I couldn’t read him, but the bulge under the white jacket told me what he was here for, and it wasn't talk. Sitting on the barstool for so long my legs began to fall asleep. They itched and tingled. I wanted to run, but I couldn't just yet. And I had no idea if I was getting through to this guy or not.

"Mind if I ask you a question?" I asked, deciding to lay my cards on the table, at least long enough to buy me time to run.

"Sure," he said indifferently.

"Say you’re part of something that entails you living by a code," I began. "And you do. You spend years respecting that code, living by it, and gradually deciding that it's a decent way to live. Like your own version of the golden rule."

"That's not much of a question," he said.

"I'm not at that part yet," I said, my hand slipping into my jacket. "Say one day you come across something that totally destroys that code. The people above you have broken every rule. It would be like being a priest and finding out that God is insane, or worse yet, an illusion."

He watched me like a hawk. Did he know what I was planning? Was he giving me the rope to hang myself with? And if all he was sent to do was kill me, why was he bothering to hear me out?

"So you tell me," I said, putting my foot against the rungs of the barstool. "If our leaders aren't following the old codes anymore, then who has betrayed whom?"

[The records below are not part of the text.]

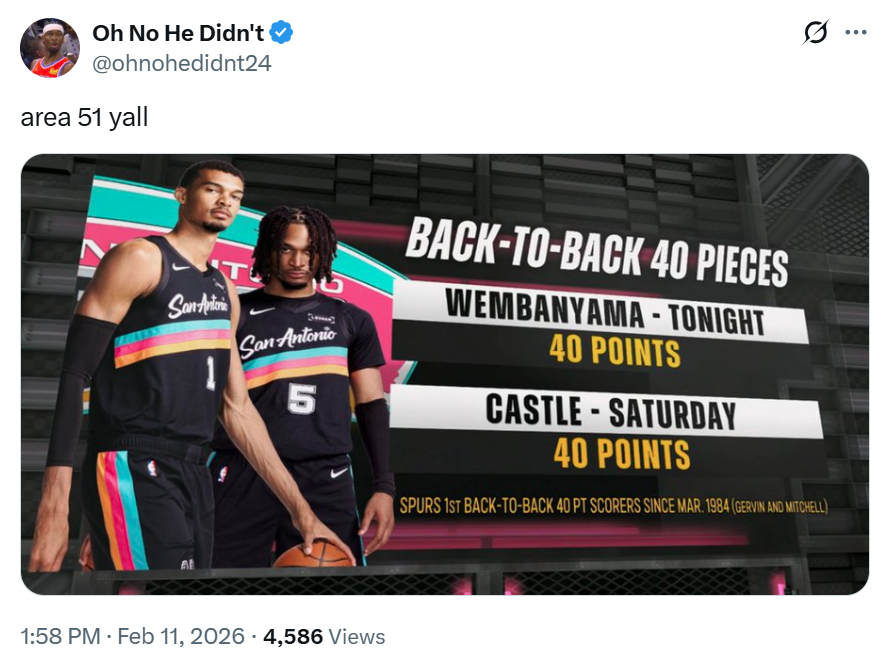Click the blue verified badge

pos(283,33)
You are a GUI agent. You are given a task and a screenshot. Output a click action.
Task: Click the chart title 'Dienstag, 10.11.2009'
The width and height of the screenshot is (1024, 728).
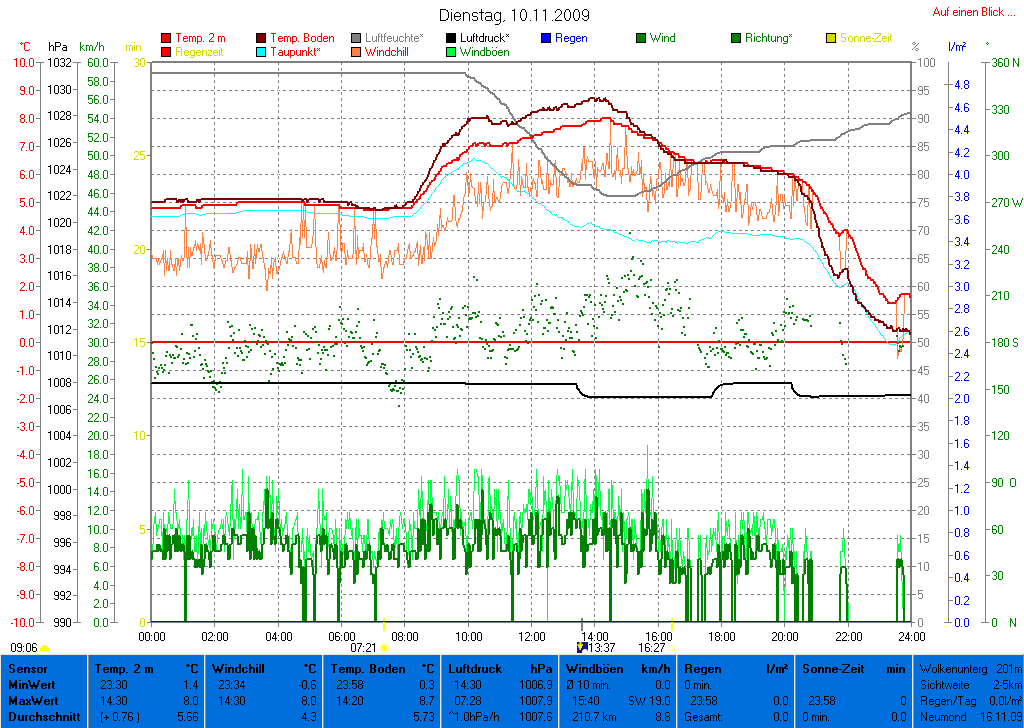(514, 15)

I kicked the barstool at him and ran, drawing my pistol and shooting at him. My aim was just as bad as I’d feared. I hit my water glass as he went for his own gun, spraying broken glass on the bar and into his hair. I slipped on some spilled beer as I made my way to the side exit, wrenching my knee. Pain shot up the sides of my leg as I ran, barely feeling it as I kicked the door open

The door opened and the cold air outside hit me like a wave of ice water. I looked frantically for a place to run. To my left, a dead-end, to my right the street beyond, which was probably being surrounded even now.

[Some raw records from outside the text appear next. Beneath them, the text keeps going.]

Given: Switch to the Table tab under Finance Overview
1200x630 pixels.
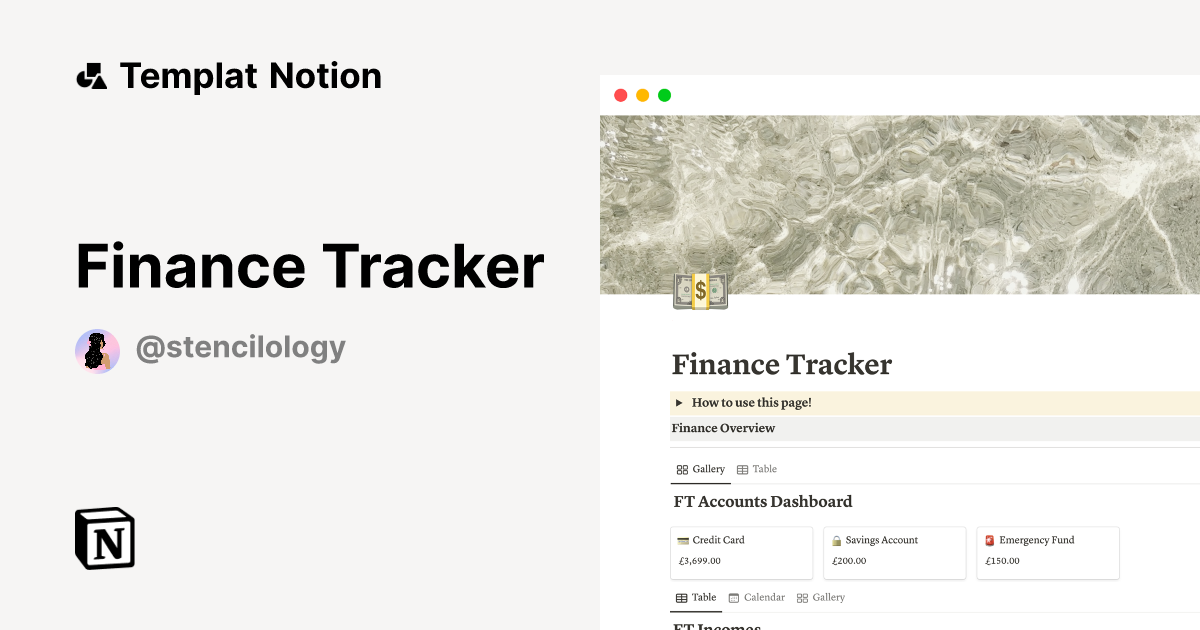Looking at the screenshot, I should [x=757, y=469].
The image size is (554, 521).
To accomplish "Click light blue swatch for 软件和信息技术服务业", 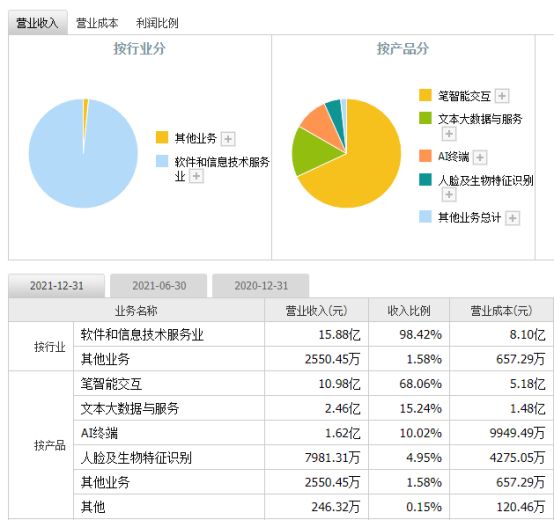I will pyautogui.click(x=162, y=161).
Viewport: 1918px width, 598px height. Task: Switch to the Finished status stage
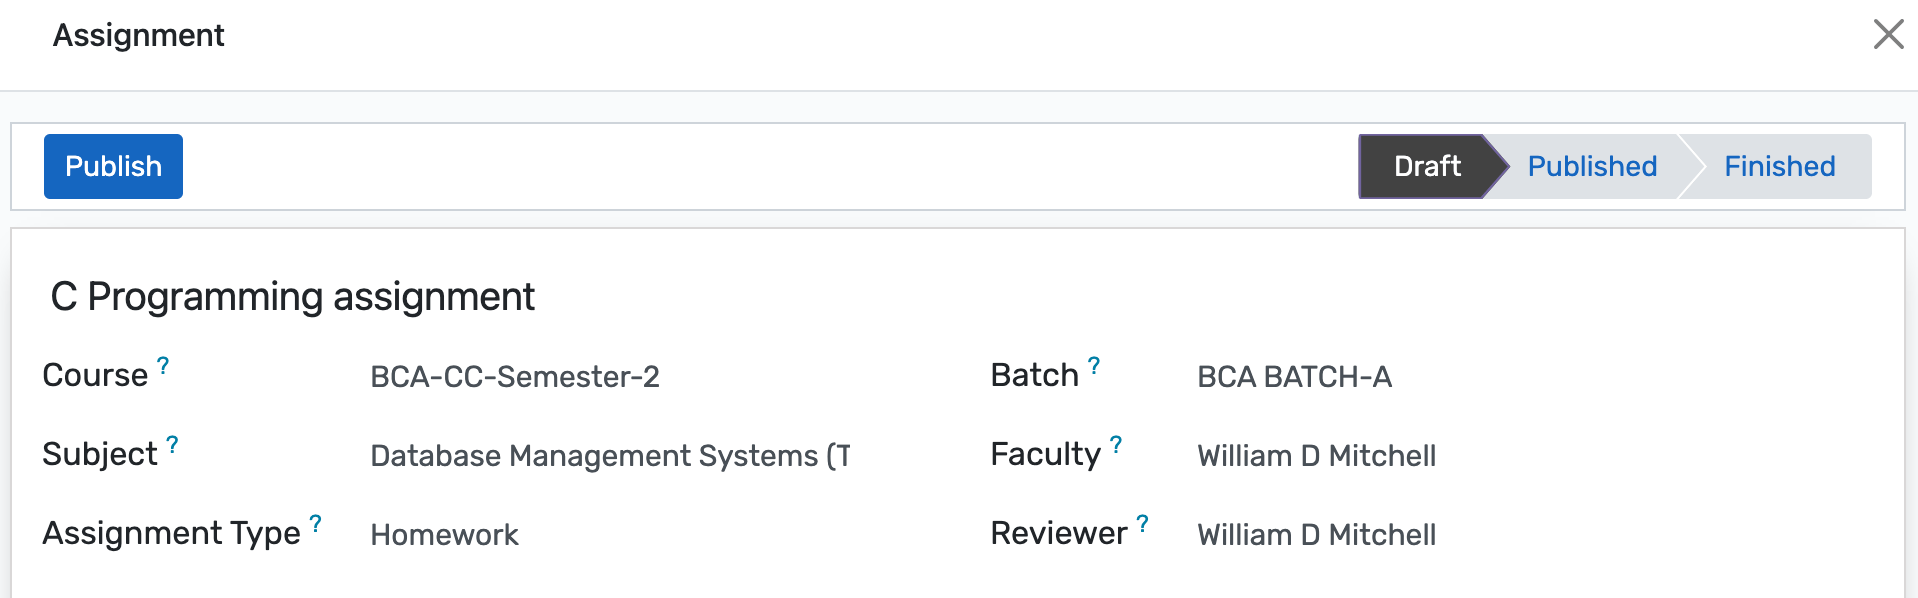[1779, 166]
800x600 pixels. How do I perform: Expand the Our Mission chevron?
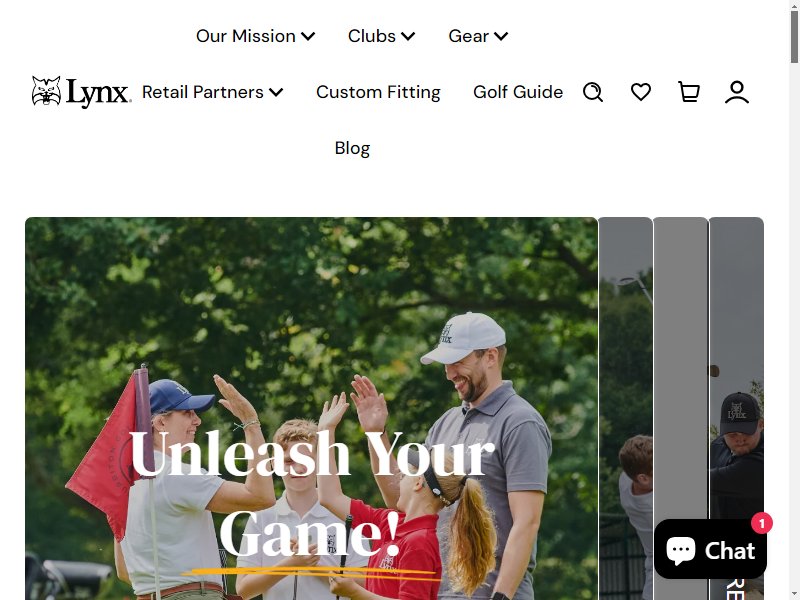coord(308,36)
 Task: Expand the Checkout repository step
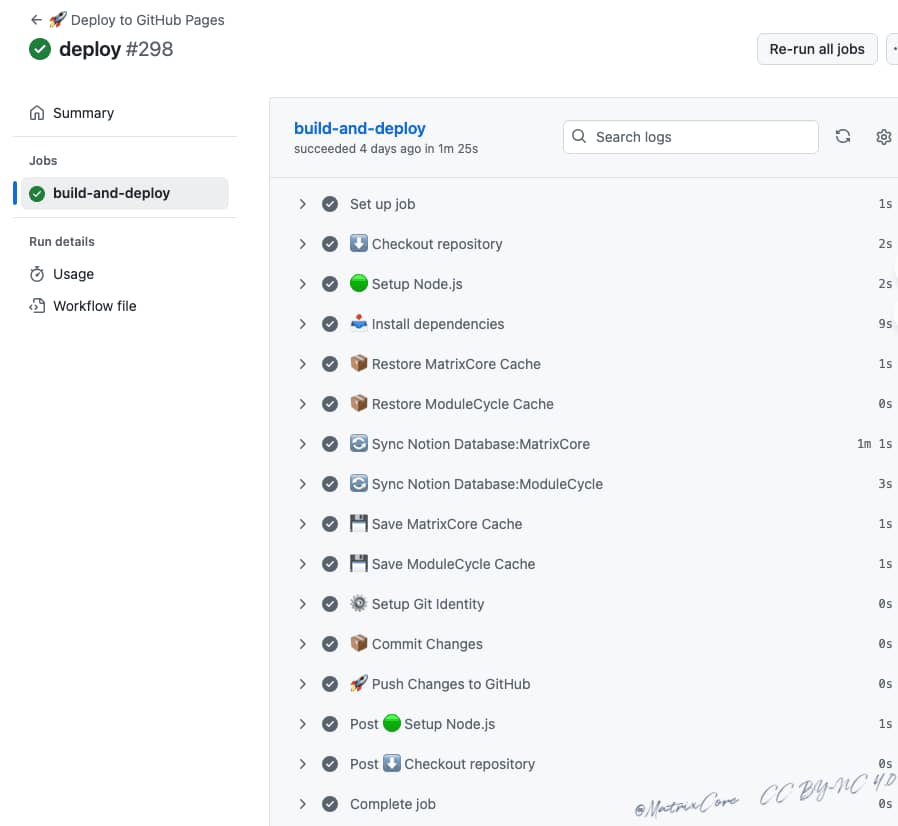tap(302, 244)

Above me was a fire escape ladder. I leapt for it and dragged myself up, my body protesting the whole way. Record keepers don’t make very skilled gymnasts or climbers. Still, it's amazing what one can accomplish when death is on your heels.

I made my way up to the platform and got my feet underneath me, huffing and puffing with exhaustion and fear. The side door blew outward, kicked with such force I was sure it was going to fly off its hinges. It threw a slash of light into the alley as the man burst forth, guns drawn. He swept his pistols around the alley. I drew a bead on him. My Idance was no match for his machine pistols, but one bullet to the head would kill him. He hadn't seen me yet. If I could just tag him . . .

Then I thought about what I told him. I thought about that broken circle on the bar top. Things were coming apart. I had gone too far, seen too much. I couldn't un-see it and I couldn't live with what I'd seen.

That left only one option.

"HEY!" I yelled, holding the data crystal in my palm as I kept the gun on him. He drew both his guns on me. I swallowed hard and stood my ground.

"It's all here," I said. "The Blue Dragons will be--"

To his credit, it was over so fast I didn’t feel any pain.

He fired twice. The first bullet destroyed my shoulder in a font of blood and torn bone and muscle that caused my hand to clench and squeeze the trigger, firing impotently at his feet. The second bullet blasted through my chest and my ribcage and tore my spine on the way out. I felt my legs go dead as my heart exploded.

It was somehow appropriate. Heartbreak (in the most awful sense of the word) was what caused me to die. I tumbled forward off the railing of the fire escape to the alley below. Out of the corner of my eye I saw the crystal, falling through the night and glittering as it fell to the street and shattered in a million pieces, a little glittering galaxy before my dying eyes.

He'd never know and neither would Mao. Never know what was recorded on that crystal. The unthinkable compromise. The unholy alliance. The betrayal. The end of the traditions that I'd been honored to be a part of and he'd instilled in me.

I knew what it meant. And as my life ebbed away and things became darker and colder I welcomed it. The fear I'd felt as I ran was gone. Bad as things would become, I wouldn't have to see it.

The shards of the crystal glittered in front of my eyes and then darkness took everything.